Meskipun bangunan ini telah bertahan ribuan tahun, kondisi geologinya membuat bangunan ini sangat rentan terhadap banjir.
Profesor Hameda menjelaskan: ‘Makam-makam ini digali di kaki pegunungan lembah, sehingga membuat mereka terpapar dan akan terus membuat mereka terkena bahaya banjir bandang akibat hujan lebat, terutama jika makam tersebut membawa puing-puing, batu, dan tanah di sepanjang jalan.’
Banjir terburuk terjadi pada bulan Oktober 1994, ketika sebagian besar makam kerajaan di Lembah Para Raja terendam.
Profesor Hameda mengatakan bahwa banjir ini merupakan titik balik integritas struktural makam Tutankhamun.
Air berlumpur membanjiri ruang pemakaman, membuka celah baru, meningkatkan tingkat kelembapan, dan memicu pertumbuhan jamur yang merusak mural.
Dalam studinya, Profesor Hameda mengatakan bahwa retakan yang membesar ‘memungkinkan air hujan menembus dan memperburuk retakan, menempatkan langit-langit di bawah tekanan yang melebihi kemampuan batuan serpih Esna untuk menahannya, terutama mengingat kecenderungannya untuk mengembang dan berkontraksi seiring dengan fluktuasi kelembapan.’
Karena batuan rapuh tersebut kini berada di bawah tekanan yang begitu kuat, laporan tersebut memperingatkan bahwa dinding tersebut dapat mengalami ‘ledakan batu’, yang menyebabkan ledakan batu secara tiba-tiba.

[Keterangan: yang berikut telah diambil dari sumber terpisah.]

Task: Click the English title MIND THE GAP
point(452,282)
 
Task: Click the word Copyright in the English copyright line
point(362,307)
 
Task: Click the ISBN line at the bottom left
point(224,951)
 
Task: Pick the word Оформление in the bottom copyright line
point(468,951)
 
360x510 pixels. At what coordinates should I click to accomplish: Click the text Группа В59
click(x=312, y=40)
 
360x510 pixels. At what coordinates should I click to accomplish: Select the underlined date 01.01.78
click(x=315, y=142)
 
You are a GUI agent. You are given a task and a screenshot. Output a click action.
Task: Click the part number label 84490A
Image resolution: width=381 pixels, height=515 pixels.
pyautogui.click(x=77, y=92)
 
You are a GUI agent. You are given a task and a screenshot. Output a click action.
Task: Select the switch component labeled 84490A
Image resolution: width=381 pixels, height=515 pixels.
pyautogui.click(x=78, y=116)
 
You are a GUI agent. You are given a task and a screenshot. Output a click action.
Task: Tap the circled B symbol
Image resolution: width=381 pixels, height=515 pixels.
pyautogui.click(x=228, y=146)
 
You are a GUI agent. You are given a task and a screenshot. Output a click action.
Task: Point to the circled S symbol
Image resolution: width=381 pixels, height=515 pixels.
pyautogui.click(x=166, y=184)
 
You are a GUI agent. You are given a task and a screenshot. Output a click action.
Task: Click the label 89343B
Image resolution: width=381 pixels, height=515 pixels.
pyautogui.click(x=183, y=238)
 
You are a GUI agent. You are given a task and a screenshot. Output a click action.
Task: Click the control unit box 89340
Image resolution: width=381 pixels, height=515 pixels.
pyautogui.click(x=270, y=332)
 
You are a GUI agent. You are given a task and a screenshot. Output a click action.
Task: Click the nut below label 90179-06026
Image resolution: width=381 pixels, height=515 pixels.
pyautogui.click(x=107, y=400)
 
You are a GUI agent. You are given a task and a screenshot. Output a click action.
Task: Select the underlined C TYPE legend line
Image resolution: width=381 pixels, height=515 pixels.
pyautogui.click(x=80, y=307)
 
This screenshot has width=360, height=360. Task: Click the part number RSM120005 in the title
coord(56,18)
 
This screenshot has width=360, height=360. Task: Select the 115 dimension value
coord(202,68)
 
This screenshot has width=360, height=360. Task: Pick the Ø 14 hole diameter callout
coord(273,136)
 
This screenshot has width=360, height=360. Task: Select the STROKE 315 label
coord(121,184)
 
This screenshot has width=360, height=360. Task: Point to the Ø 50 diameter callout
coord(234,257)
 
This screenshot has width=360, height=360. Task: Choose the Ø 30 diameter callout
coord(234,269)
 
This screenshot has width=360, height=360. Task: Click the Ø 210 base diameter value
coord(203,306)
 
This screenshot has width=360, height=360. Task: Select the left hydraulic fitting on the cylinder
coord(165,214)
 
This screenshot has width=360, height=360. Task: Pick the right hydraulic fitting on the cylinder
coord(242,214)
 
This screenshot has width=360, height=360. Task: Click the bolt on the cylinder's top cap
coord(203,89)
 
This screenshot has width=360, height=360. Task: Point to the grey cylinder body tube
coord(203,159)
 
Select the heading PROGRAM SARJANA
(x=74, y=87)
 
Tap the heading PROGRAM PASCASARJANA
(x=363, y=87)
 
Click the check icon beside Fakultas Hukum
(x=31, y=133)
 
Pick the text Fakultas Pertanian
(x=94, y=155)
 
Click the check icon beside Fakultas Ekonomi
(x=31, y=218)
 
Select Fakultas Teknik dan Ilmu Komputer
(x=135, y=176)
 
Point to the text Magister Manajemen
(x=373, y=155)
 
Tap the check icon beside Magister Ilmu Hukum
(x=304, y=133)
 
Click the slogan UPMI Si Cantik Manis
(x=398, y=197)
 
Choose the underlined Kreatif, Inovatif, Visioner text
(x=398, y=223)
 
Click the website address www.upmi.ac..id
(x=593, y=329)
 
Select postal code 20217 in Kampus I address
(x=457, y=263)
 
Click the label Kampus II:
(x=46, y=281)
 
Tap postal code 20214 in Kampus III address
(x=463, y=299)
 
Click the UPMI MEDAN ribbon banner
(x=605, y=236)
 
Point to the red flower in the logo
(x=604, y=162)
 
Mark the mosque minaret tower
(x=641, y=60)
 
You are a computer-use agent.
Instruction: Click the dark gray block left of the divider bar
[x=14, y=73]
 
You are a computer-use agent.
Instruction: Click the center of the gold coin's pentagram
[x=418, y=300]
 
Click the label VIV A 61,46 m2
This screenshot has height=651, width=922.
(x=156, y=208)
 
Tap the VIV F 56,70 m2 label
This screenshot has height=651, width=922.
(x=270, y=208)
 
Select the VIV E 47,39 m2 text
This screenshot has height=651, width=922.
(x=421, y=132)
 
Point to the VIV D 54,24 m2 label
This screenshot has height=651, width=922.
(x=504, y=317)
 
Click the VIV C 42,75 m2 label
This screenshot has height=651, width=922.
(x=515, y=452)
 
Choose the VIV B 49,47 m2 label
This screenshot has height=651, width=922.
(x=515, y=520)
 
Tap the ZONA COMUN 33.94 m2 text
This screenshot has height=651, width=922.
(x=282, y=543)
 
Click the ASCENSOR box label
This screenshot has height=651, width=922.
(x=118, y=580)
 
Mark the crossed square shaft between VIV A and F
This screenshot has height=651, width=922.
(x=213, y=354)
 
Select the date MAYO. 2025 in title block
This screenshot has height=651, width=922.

Browser Anda tidak mendukung iframe.
Makam Tutankhamun (foto) kemungkinan tidak akan runtuh dalam waktu dekat, namun bisa mengalami kerusakan parah dalam jangka panjang jika tidak ada tindakan yang dilakukan untuk melestarikannya atau jika banjir kembali memenuhi ruang pemakaman.
Meskipun Profesor Hameda mengatakan makam itu ‘pasti tidak akan runtuh dalam waktu dekat’, kerusakan ini berarti makam itu mungkin tidak akan bertahan lama.
“Ada risiko saat ini dan masa depan yang dihadapi pemakaman tersebut, yang akan mempengaruhi integritas strukturalnya dalam jangka panjang, dan pemakaman tersebut mungkin tidak akan bertahan selama ribuan tahun setelah dibangun,” katanya.
Namun, meskipun terdapat risiko banjir bandang lagi yang dapat terjadi kapan saja, para peneliti memperingatkan bahwa hanya sedikit upaya yang dilakukan untuk merencanakan kemungkinan ini.
Mohamed Atia Hawash, Profesor Konservasi Arsitektur di Fakultas Arkeologi Universitas Kairo, menceritakan Arab Merdeka bahwa pegunungan di sekitarnya sendiri mengalami retakan yang luas.
Rekahan ini menimbulkan risiko terlepasnya balok-balok batu besar dan menjatuhkannya ke kuburan di dekatnya.
Profesor Hawash mengatakan: ‘Bencana bisa terjadi kapan saja, dan jika Lembah Para Raja ingin dilestarikan, tindakan harus diambil sebelum terlambat.’